##### EXERCISE DATA
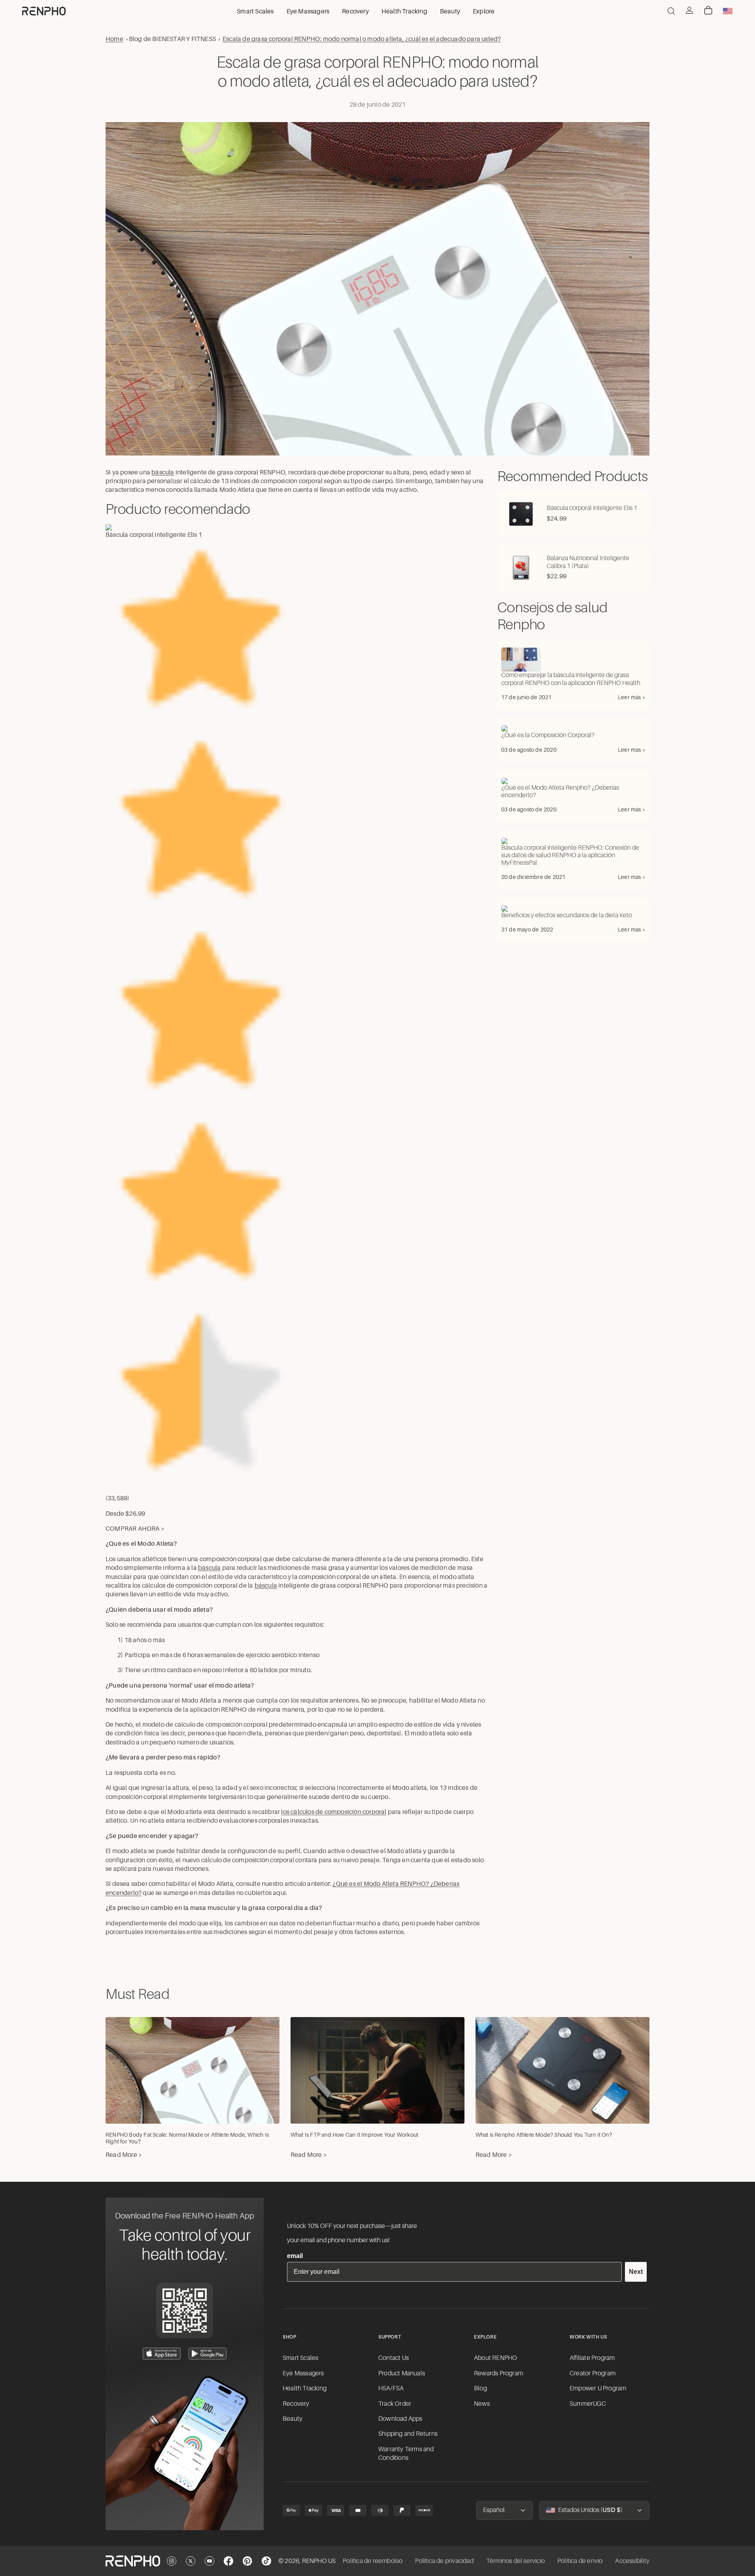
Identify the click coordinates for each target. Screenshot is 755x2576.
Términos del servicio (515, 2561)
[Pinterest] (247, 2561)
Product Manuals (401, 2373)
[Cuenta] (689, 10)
##########
##### EXERCISE DATA
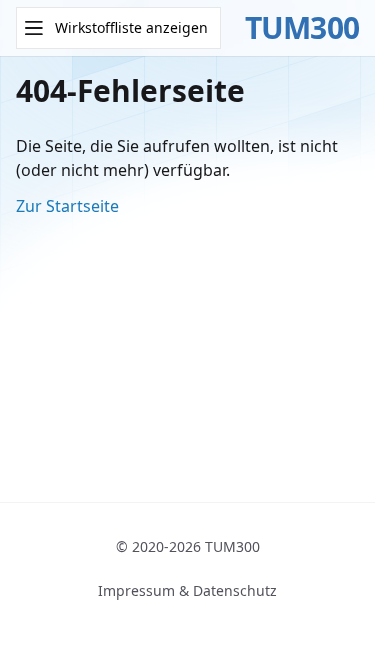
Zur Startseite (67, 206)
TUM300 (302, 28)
##########
YOUR INSTRUCTIONS - Within the material above, transcribe exactly the lines that run from the line holding "Identify the click" through the line holding "[Cuenta] (689, 10)".

WRITTEN RESPONSE -
Identify the click coordinates for each target. Screenshot is 755x2576.
Términos del servicio (515, 2561)
[Pinterest] (247, 2561)
Product Manuals (401, 2373)
[Cuenta] (689, 10)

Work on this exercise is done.